Con quale procedura Rudolf Weigl produceva il vaccino anti-tifo? In quattro fasi ben determinate: le larve di pidocchio dovevano essere nutrite da sangue umano, estratto da donatori volontari con le cosce e i polpacci succhiati dai voraci insetti per dodici giorni; nei pidocchi sani si iniettava il batterio del tifo, ottenuto da pidocchi infetti e si lasciavano crescere per altri cinque giorni; si omogeneizzavano e si centrifugavano quindi gli intestini dei pidocchi infetti, colmi del sangue umano. La profilassi antitifica del vaccino Weigl era la migliore esistente allora in Europa.

L’operazione Barbarossa, scattata nel giugno 1941, aveva soppresso gli intellettuali di Leopoli e iniziato lo sterminio pianificato degli ebrei. Alti esponenti nazisti si diressero in via San Nicola da Rudolf Weigl, al laboratorio con le tecniche di ricerca e sperimentazione più avanzate nel mondo. Gli fecero la lusinghiera proposta di una cattedra a Berlino e il loro appoggio per ottenere il premio Nobel. Offerta non gratuita indubbiamente ma dipendente dalla produzione del vaccino a favore dell’esercito nazista schierato alla frontiera est del Reich.

Rudolf Weigl non cedette. Tuttavia, si piegò alla fornitura del vaccino con migliaia di dosi inviate alle SS, alla Wehrmacht, agli Einsatzgruppen.

Tutto questo lavoro scientifico però si dimostrò un’ottima copertura per l’intento che Rudolf Weigl mise in atto per giocare i nazisti: la resistenza polacca, gli abitanti di Leopoli in pericolo, da mille a tremila matematici, insegnanti, biologi, musicisti, romanzieri, molti attivi clandestinamente, divennero “alimentatori” dei pidocchi oppure ottennero documenti falsi. Quindi fu il sangue degli intellettuali oppressi a salvare dal tifo l’esercito nazista!

Rudolf Weigl però non poté fare nulla per il suo stimato collega Ludwik Fleck: l’ebreo non poteva alimentare con il proprio sangue i pidocchi. Per di più era confinato nel ghetto. Rudolf Weigl rallentava la consegna ai tedeschi, però lentamente perse la sua autonomia.

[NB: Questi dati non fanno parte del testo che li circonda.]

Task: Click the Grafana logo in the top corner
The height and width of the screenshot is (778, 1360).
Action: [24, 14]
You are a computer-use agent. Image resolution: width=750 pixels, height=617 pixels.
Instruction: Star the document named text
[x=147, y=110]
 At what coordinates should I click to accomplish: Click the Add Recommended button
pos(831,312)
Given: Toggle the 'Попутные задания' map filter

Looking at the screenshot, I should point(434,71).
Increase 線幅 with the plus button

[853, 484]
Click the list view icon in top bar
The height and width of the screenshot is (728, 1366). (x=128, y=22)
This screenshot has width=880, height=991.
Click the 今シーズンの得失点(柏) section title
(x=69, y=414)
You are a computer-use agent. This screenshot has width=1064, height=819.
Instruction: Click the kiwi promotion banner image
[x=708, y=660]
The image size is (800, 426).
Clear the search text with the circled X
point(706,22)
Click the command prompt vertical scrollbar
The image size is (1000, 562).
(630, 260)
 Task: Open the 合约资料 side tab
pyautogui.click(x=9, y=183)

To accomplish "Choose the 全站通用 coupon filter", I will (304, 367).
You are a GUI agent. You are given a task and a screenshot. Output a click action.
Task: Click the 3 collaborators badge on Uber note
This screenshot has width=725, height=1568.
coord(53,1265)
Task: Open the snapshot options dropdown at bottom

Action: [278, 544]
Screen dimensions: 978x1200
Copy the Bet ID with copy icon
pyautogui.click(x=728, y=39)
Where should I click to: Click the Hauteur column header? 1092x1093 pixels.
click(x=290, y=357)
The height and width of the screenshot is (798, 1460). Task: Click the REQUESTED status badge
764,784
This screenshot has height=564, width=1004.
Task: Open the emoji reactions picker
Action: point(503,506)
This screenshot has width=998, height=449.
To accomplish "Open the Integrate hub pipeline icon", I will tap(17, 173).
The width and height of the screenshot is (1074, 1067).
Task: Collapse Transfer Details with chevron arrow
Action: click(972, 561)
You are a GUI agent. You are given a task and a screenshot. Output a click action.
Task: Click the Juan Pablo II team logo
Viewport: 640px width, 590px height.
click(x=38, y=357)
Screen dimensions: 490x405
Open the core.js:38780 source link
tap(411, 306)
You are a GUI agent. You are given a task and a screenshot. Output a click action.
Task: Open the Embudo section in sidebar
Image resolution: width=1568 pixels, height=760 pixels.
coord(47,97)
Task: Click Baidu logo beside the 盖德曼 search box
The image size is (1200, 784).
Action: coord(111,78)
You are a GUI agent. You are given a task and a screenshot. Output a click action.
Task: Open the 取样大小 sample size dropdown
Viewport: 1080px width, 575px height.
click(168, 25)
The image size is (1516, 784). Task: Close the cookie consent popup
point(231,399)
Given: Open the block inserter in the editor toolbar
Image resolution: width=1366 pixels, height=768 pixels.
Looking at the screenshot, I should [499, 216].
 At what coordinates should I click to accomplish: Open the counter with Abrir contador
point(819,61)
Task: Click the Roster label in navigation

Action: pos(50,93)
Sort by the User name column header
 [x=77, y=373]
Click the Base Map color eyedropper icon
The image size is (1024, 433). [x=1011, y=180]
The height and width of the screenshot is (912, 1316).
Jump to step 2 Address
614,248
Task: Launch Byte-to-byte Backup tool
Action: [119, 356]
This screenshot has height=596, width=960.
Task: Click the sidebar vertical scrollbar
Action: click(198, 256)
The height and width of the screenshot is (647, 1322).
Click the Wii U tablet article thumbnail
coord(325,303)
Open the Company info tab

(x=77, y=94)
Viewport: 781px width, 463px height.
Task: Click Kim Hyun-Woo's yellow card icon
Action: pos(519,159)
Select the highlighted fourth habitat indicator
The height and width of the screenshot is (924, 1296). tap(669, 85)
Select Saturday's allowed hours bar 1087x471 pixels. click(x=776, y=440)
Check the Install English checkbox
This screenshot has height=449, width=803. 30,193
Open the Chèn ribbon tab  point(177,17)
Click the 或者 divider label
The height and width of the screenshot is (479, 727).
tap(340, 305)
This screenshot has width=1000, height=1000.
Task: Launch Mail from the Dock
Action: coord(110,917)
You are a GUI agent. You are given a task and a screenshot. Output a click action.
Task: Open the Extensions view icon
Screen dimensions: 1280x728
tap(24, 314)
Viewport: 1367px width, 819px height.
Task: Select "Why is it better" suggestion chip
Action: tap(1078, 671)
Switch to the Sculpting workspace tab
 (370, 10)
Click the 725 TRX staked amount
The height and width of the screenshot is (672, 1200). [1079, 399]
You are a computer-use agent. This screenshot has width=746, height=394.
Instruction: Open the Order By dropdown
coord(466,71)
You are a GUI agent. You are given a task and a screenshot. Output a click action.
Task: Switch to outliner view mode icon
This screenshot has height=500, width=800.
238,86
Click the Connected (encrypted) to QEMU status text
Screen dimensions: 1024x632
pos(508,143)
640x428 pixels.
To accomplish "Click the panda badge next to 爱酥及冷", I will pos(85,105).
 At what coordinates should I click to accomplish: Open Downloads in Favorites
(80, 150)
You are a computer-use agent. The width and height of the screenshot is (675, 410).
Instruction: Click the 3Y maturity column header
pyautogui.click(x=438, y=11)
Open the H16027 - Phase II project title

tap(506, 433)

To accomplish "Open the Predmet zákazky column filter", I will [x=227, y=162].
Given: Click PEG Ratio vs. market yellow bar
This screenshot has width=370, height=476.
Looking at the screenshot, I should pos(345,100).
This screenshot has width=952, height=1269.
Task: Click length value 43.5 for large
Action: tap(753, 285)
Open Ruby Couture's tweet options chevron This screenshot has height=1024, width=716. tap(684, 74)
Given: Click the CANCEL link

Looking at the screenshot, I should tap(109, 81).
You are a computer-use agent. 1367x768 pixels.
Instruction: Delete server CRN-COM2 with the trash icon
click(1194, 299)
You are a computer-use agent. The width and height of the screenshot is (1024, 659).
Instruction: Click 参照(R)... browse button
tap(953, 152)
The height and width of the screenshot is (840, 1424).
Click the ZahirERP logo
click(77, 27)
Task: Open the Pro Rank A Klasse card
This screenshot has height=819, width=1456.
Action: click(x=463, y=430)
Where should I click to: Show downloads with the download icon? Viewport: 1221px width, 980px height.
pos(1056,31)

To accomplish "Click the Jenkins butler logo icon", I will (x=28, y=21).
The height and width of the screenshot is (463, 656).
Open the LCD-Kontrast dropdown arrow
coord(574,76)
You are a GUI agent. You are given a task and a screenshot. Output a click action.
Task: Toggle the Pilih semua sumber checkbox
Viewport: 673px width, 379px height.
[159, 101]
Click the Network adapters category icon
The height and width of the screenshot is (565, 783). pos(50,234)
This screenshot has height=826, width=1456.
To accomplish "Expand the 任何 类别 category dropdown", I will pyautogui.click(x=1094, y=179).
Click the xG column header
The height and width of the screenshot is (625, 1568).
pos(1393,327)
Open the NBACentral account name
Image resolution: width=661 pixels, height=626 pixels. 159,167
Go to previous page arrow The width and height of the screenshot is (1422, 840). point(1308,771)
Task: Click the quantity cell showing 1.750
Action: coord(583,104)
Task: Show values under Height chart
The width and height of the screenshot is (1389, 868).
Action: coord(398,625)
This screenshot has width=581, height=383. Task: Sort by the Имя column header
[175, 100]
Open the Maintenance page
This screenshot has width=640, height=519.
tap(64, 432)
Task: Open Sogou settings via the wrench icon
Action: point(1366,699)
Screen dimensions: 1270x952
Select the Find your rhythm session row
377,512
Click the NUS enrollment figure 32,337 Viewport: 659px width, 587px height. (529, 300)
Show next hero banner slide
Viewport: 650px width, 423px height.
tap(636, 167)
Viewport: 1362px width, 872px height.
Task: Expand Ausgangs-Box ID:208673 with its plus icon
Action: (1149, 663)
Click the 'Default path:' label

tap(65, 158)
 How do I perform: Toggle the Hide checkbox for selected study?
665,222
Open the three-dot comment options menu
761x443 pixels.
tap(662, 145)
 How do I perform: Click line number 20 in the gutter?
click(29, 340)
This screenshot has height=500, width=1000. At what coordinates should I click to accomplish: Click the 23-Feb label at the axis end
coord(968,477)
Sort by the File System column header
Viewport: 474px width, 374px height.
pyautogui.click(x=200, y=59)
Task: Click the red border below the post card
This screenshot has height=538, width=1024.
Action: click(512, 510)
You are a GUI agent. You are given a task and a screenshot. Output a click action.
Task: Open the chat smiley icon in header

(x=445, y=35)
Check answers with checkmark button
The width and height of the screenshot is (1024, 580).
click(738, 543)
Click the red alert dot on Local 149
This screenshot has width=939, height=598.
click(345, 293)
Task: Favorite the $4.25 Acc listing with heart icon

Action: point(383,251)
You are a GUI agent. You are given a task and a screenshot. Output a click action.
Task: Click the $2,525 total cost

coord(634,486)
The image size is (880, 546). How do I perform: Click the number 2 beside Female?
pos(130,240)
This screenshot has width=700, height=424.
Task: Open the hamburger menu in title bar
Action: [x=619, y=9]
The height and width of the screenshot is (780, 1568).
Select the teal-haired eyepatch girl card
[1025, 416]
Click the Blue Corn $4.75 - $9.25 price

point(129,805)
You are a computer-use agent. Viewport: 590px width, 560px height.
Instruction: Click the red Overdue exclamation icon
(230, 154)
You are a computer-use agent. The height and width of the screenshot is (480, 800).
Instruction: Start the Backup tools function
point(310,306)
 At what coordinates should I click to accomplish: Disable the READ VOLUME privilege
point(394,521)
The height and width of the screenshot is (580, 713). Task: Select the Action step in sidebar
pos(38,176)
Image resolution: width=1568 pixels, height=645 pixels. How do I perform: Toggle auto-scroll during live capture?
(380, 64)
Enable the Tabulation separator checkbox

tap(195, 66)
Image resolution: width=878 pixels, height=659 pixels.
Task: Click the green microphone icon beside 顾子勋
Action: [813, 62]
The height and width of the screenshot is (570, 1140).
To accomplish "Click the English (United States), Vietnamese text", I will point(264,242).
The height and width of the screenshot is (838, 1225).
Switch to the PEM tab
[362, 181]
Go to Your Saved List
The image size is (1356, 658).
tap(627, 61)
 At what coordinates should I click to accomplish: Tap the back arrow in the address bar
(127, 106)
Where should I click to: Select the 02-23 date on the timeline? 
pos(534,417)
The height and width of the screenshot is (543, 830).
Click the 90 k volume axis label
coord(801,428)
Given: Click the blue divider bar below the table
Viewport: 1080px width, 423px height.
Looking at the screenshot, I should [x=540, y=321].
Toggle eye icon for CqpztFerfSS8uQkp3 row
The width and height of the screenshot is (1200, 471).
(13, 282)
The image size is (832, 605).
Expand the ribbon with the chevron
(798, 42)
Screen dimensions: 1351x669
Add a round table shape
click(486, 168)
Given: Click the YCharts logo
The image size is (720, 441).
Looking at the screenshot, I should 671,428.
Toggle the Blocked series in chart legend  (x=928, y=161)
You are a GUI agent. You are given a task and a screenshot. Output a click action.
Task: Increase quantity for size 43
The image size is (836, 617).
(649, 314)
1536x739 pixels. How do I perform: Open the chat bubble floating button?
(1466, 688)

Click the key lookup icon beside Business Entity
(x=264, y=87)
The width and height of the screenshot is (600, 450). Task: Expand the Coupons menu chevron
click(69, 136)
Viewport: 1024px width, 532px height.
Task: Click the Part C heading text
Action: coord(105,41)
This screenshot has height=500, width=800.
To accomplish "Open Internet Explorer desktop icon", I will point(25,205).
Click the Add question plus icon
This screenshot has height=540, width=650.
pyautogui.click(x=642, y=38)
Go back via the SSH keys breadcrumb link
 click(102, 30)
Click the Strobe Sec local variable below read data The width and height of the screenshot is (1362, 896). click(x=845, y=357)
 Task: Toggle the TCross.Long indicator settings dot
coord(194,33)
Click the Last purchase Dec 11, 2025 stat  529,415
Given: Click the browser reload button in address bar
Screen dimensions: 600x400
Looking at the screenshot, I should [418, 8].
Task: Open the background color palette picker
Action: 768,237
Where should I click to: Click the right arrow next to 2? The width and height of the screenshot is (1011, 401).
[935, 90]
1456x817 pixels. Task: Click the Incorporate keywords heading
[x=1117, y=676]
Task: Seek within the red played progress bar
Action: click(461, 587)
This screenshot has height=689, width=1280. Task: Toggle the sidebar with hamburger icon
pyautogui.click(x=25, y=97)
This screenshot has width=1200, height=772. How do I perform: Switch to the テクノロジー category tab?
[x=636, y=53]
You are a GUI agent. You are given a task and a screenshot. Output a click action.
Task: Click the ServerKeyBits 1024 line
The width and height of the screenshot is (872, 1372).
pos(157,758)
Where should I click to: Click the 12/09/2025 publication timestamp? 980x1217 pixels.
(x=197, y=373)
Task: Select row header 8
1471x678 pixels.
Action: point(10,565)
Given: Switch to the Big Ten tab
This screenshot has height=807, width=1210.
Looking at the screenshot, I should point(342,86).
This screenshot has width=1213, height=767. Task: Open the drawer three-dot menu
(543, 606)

Una grande forza d’animo sorresse Ludwik Fleck e, proprio nel ghetto dove il tifo imperversava, sperimentò un nuovo vaccino, questa volta tratto dall’urina dei malati di tifo.

L’ufficiale sanitario delle SS, il dottor Bruno Weber, ne rimase colpito e fece trattare bene Ludwik Fleck deportato ad Auschwitz. Significava godere di un trattamento di favore, dapprima in una stanza del magazzino del lager, detto Kanada, successivamente alla direzione del laboratorio sierologico all’istituto di igiene. Il vaccino assumeva una priorità dettata dalla necessità di sopravvivere.

Ludwik Fleck, sotto il controllo di una persona senza scrupoli morali come il dottor Erwin Ding, e prigioniero nel centro dell’orrore del lager di sterminio in cui i deportati erano letteralmente delle cavie, si beffò dei suoi aguzzini.

Con un rischio continuo Ludwik Fleck, insieme con altri scienziati prigionieri a Buchenwald nel blocco 50, produsse il vaccino ma in due versioni diverse: l’una inerte, consegnata alle SS, l’altra efficace ai prigionieri del campo. L’inganno non trapelò mai.

Ludwik Fleck sopravvisse all’orrore del lager, rimase in Polonia fino al 1957 e fu professore all’università di Lublino e Varsavia. Emigrò poi in Israele oppresso dal cumulo di accuse di collaborazionismo pendenti sul suo operato. Analoghe accuse colpirono anche Rudolf Weigl e non lo abbandonarono fino alla morte, sempre nel 1957. Nel 2003 però lo scienziato è stato riconosciuto Giusto fra le Nazioni dallo Stato d’Israele.